[Data entries]
** start **

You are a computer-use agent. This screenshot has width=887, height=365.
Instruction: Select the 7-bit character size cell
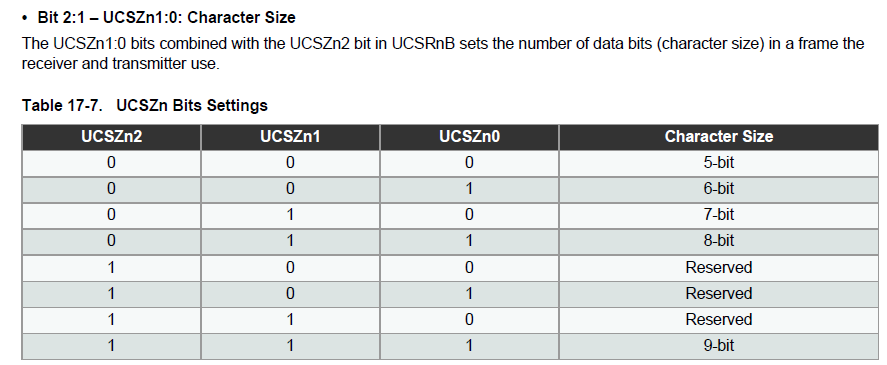pos(718,215)
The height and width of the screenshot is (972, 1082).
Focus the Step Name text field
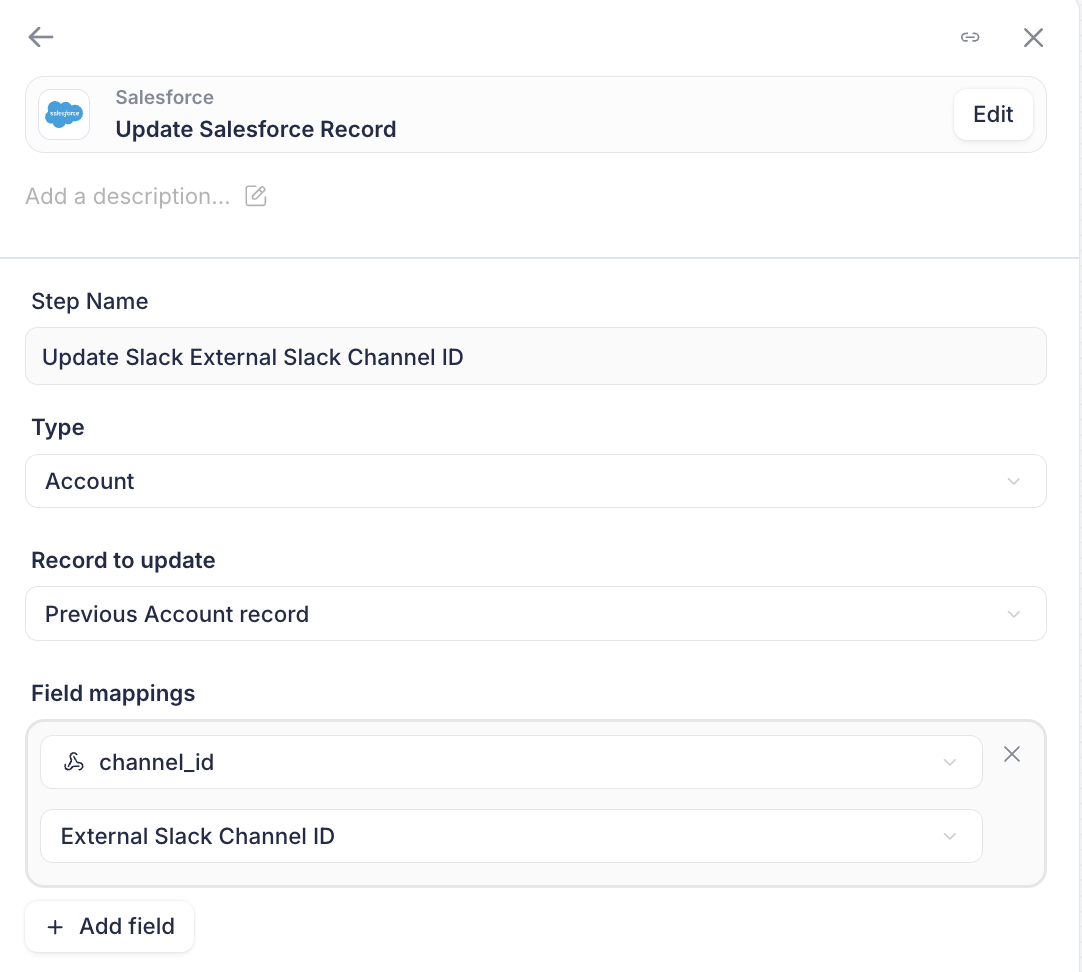point(535,356)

** end **

** Description of the task **
Rewrite the listing with "screenshot" changed to "screen capture" everywhere it occurs, keeping every other line the same. Omit the pictures from your answer.

** Exercise output **
You are a computer-use agent. This screen capture has width=887, height=365.
Instruction: Select the 7-bit character size cell
pos(718,215)
The height and width of the screen capture is (972, 1082).
Focus the Step Name text field
point(535,356)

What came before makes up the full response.